Infolge dieser Entwicklungen brach der europäische Hanfanbau im Jahr 1990 auf etwa 5.000 Hektar in Frankreich zusammen.

1.6 Bei der Wiederentdeckung der nachwachsenden Rohstoffe übersehen

Als in den 80er-Jahren nachwachsende Rohstoffe wie Flachs und Raps als Option für die europäische Agrarwirtschaft und die verarbeitende Industrie neu entdeckt wurden, wurde der Hanf schlichtweg übersehen. Obwohl es schon seit mehreren Jahrzehnten Faserhanfsorten gab, die aufgrund ihrer sehr geringen Mengen des Wirkstoffes THC nicht als Droge missbraucht werden können, wurde Hanf in vielen Ländern unabhängig von seinem THC-Gehalt von der Agrarforschung und -wirtschaft links liegen gelassen und oftmals sogar der Anbau verboten. Lediglich in Frankreich – als einzigem Land in Westeuropa – sowie in Osteuropa wurden die Hanfindustrien weiterbetrieben. Während in Osteuropa bis zum Zusammenbruch der UdSSR und des Warschauer Paktes die Produktion von groben technischen Textilien wie Planen und Uniformen für den russischen Markt dominierte, wurde der Hanf in Westeuropa auf kleinen Anbauflächen zum Lieferanten hochwertiger Spezialzellstoffe vor allem für die Zigarettenpapierindustrie.

 

1.7 Mittel- und Osteuropa setzen Hanfanbau fort

Im Gegensatz zu den meisten westeuropäischen Ländern war der Hanfanbau in Mittel- und Osteuropa nie eingestellt worden. Nach dem Zweiten Weltkrieg war hinsichtlich der Anbaufläche die Sowjetunion mit 140.000 Hektar das führende Hanfanbauland. Diese Fläche verringerte sich bis 1990 auf 40.000 Hektar. Auch Rumänien hatte bis in die 80er-Jahre einen bedeutenden Hanfanbau (1989: 46.000 ha) und eine entwickelte Hanfindustrie, vom Faseraufschluss bis hin zu speziellen Spinner- und Webereien. Bedeutend war der Hanfanbau außerdem in Polen, Ungarn und im ehemaligen Gebiet Jugoslawiens. Im wenig bewaldeten Ungarn wurden die als Nebenprodukt des Faseraufschlusses anfallenden Schäben als Holzersatz verwendet und zwar sowohl als Brennstoff als auch in der Möbelindustrie, insbesondere für Leichtbau-Spanplatten.
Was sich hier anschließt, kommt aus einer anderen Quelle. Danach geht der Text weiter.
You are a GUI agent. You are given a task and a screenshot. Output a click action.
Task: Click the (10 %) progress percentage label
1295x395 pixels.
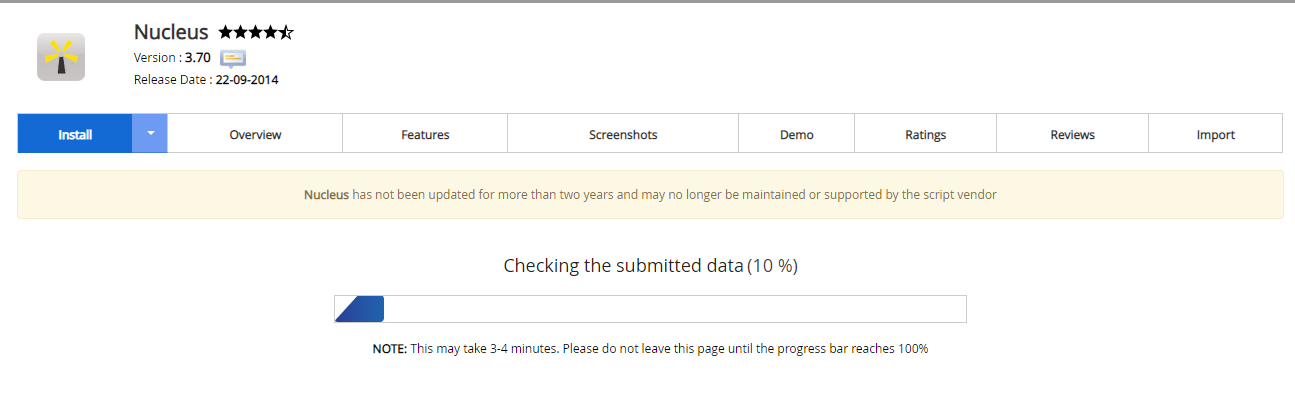coord(773,266)
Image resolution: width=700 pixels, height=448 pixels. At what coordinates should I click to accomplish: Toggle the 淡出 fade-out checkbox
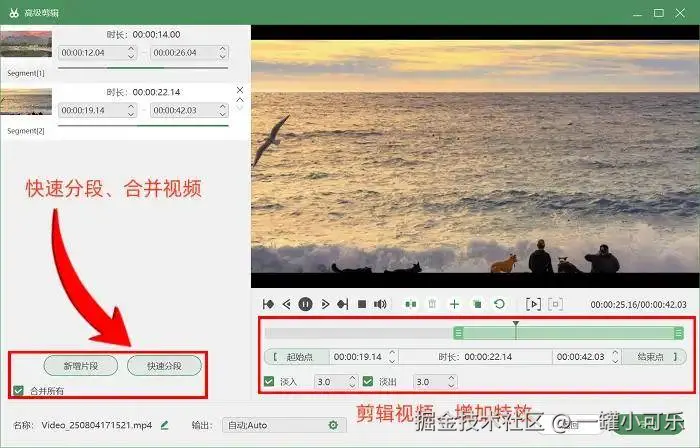(x=368, y=382)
Mit dem Zusammenbruch des sowjetischen Marktes 1991 gingen die Hanfanbauflächen in den mittel- und osteuropäischen Ländern, die große Teile ihres Hanfes in Form von technischen Textilien in die Sowjetunion exportieren, schlagartig zurück. Die Anbauflächen in Ungarn und Rumänien sanken auf weniger als 1.000 ha.
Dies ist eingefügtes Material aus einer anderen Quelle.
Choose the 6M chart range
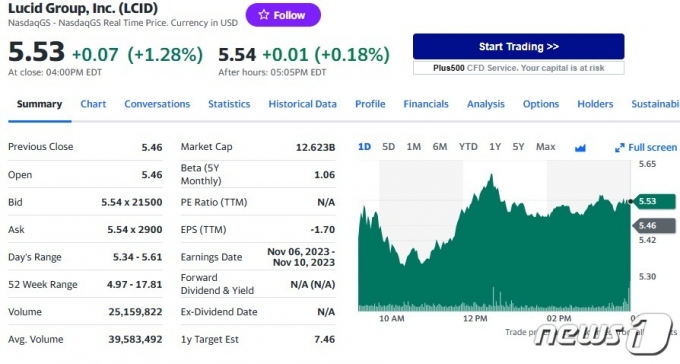 440,147
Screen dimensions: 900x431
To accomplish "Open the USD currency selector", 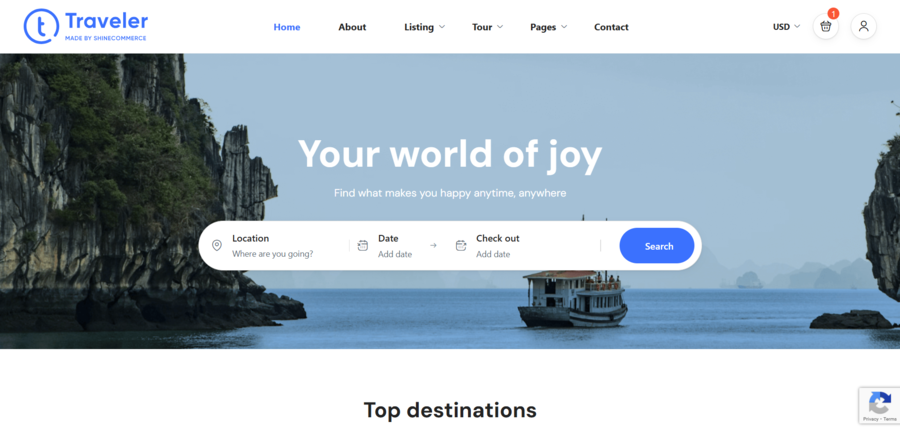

Wie es der Zufall oder das Glück wollten, begann die weltweite Wiederentdeckung des Hanfes noch bevor die hanfindustriellen Strukturen dieser Länder endgültig zerbrochen waren. Das neue Interesse aus den USA und Westeuropa an Hanfgeweben insbesondere für den Bekleidungstextilbereich konnte wichtige Verarbeitungsstrukturen retten. Rumänien war nach China der wichtigste Lieferant für hochwertige Hanfgewebe. Heute werden in Rumänien Hanffasern für Dämmstoffe und Biokomposite produziert, wie sie vor allem im automobilen Bereich eingesetzt werden.